Adobe, un loueur de logiciels heureux

Florian Innocente |

4 ans exactement après le lancement de son Creative Cloud, Adobe a gagné son pari de basculer d'un modèle de vente de licences à celui d'un abonnement. Quark, son principal adversaire dans la PAO, a beau insister à chaque révision majeure d'XPress sur sa différence de modèle économique ( «Toujours disponible sous forme de licence perpétuelle : aucun abonnement n'est nécessaire ! ), Adobe n'a pas varié de cet objectif de tout miser sur l'abonnement, sans offrir d'autre choix.

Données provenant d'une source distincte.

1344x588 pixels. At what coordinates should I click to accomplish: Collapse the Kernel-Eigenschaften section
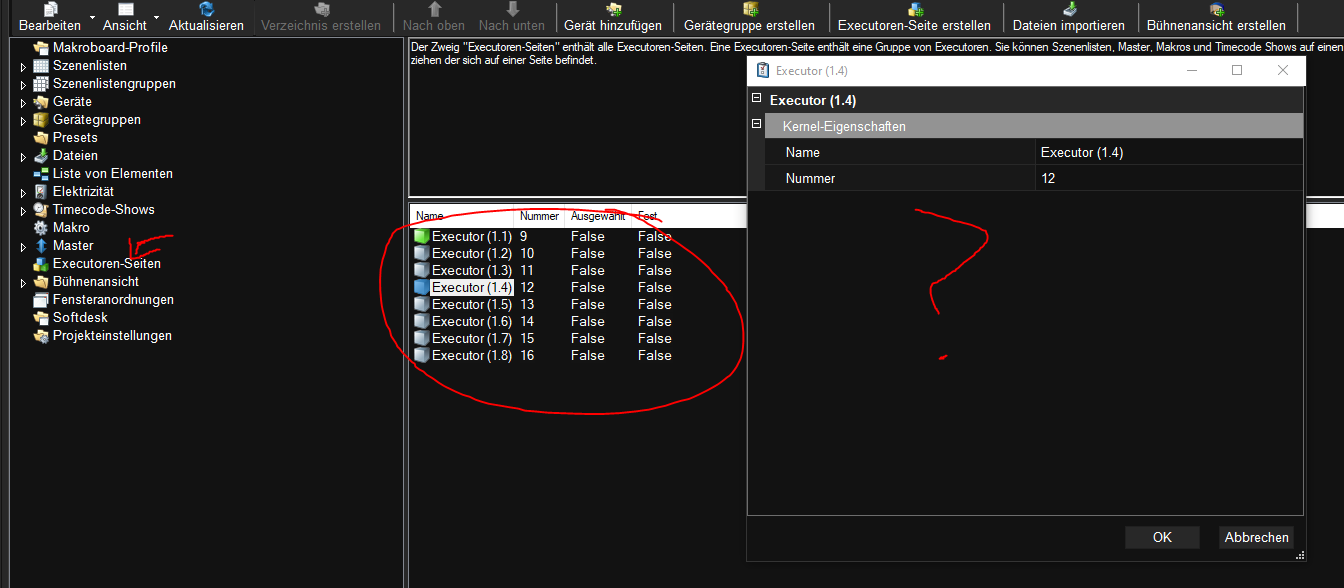tap(757, 124)
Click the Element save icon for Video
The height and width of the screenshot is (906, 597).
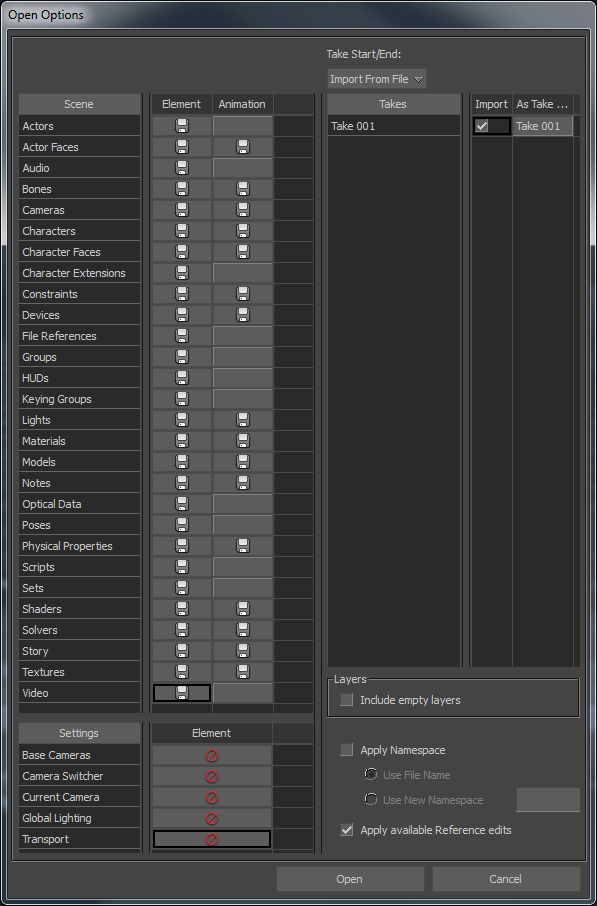pos(182,693)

Des concurrents sont arrivés, comme Serif, l'éditeur d'Affinity Designer (concurrent d'Illustrator) et d'Affinity Photo disponible sur Mac et sur iPad qui revendique 6,5 millions de clients. Il prépare avec Affinity Publisher un outil de PAO qu'il opposera à InDesign et XPress. Cependant Adobe est à la tête d'un impressionnant catalogue de logiciels sur toutes les plateformes et il a pour lui l'avantage de l'ancienneté et d'un solide enracinement dans les professions qu'il sert.

Il y a quelques jours, lors de ses derniers résultats trimestriels, Adobe annonçait un chiffre d'affaires de 1,77 milliard de dollars dont 83 % (1,48 milliards) provenaient de l'abonnement, c'était 400 millions de mieux qu'il y a un an. Le Creative Cloud s'arroge la part du lion avec environ 55 % du CA de la location, aux côtés de prestations en marketing numérique, contenus photo et analyse de données.

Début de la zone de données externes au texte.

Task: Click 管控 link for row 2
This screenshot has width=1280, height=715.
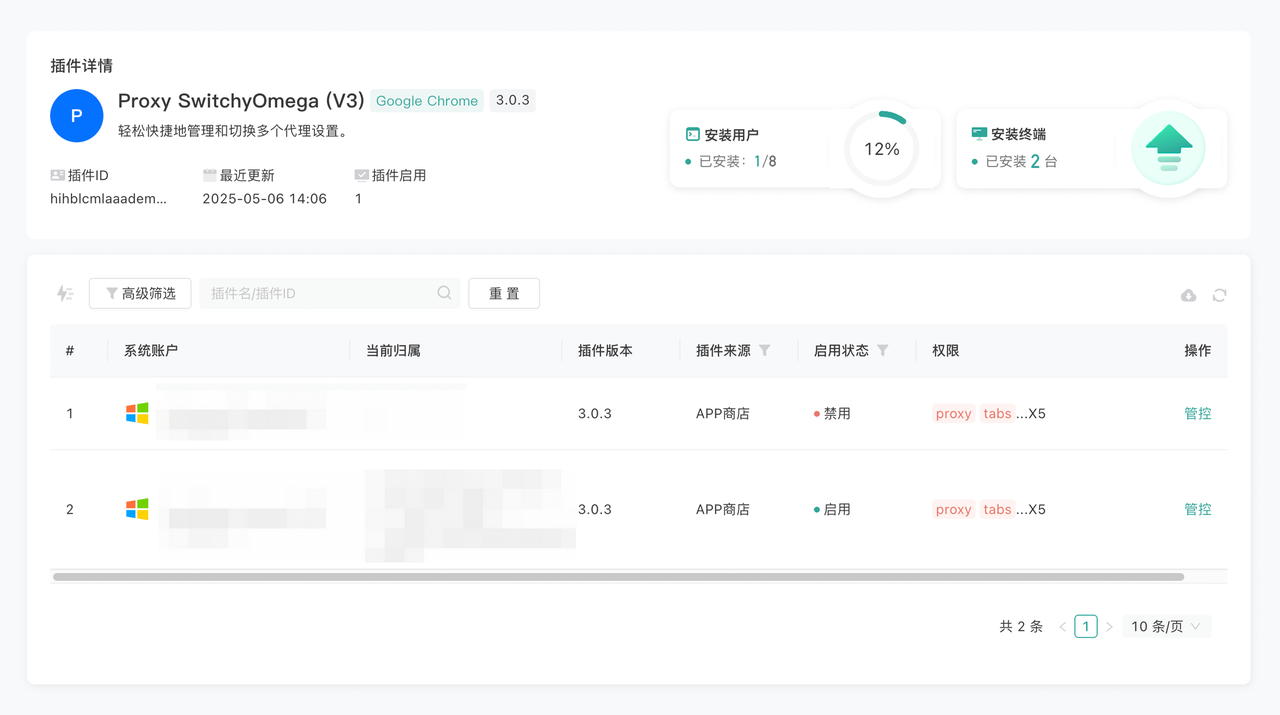Action: [1197, 509]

C'était la première fois que le Creative Cloud dépassait le milliard de dollars de chiffre d'affaires. L'éditeur ne communique plus sur le nombre de ses clients mais son patron, Shantanu Narayen déclarait à cette occasion qu'il y avait environ 7 millions d'utilisateurs des précédentes licences Creative Suite à convaincre de venir sur la location.

Pour les nouveaux venus, l'entrée dans le Creative Cloud peut se faire au travers d'un seul logiciel — Adobe a aussi des offres en ce sens — puis certains sont tentés ensuite de migrer vers la formule intégrale avec toutes les applications. Un contingent qui s'est notamment renforcé avec les apps mobiles iOS et Android.

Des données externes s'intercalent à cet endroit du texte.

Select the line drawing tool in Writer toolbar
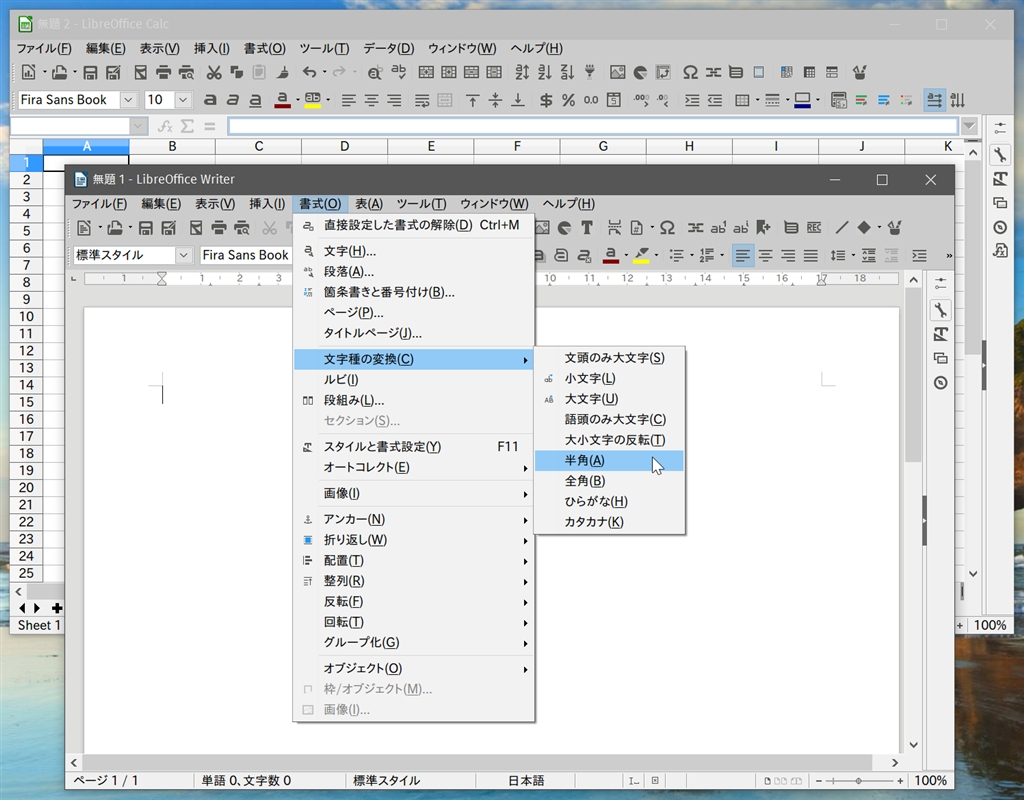 [x=841, y=228]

Les prix n'ont pas augmenté, au contraire. En 2013, les formules du "logiciel seul" ou de la totalité coûtaient respectivement 24,59 € et 61,49 € par mois contre 23,99 € et 59,99 € maintenant. Shantanu Narayen expliquait que l'abonnement à Photoshop et Lightroom avait souvent servi ces dernières années de première étape avant d'aller sur la formule complète, et que ce rôle était de plus en plus tenu aujourd'hui par Premiere Pro.

Avant qu'Adobe ne franchisse le Rubicon, la location représentait 5 % de son CA, rappelle Mark Garrett, le directeur financier, dans une interview à Bloomberg. En ne comptant que sur les ventes de boites au lieu de s'appuyer sur des revenus récurrents et prévisibles « Chaque trimestre on recommençait de zéro. Le désavantage du modèle de licence perpétuelle est devenu criant au moment de la récession économique, lorsque le CA a chuté de 18 % en un an ».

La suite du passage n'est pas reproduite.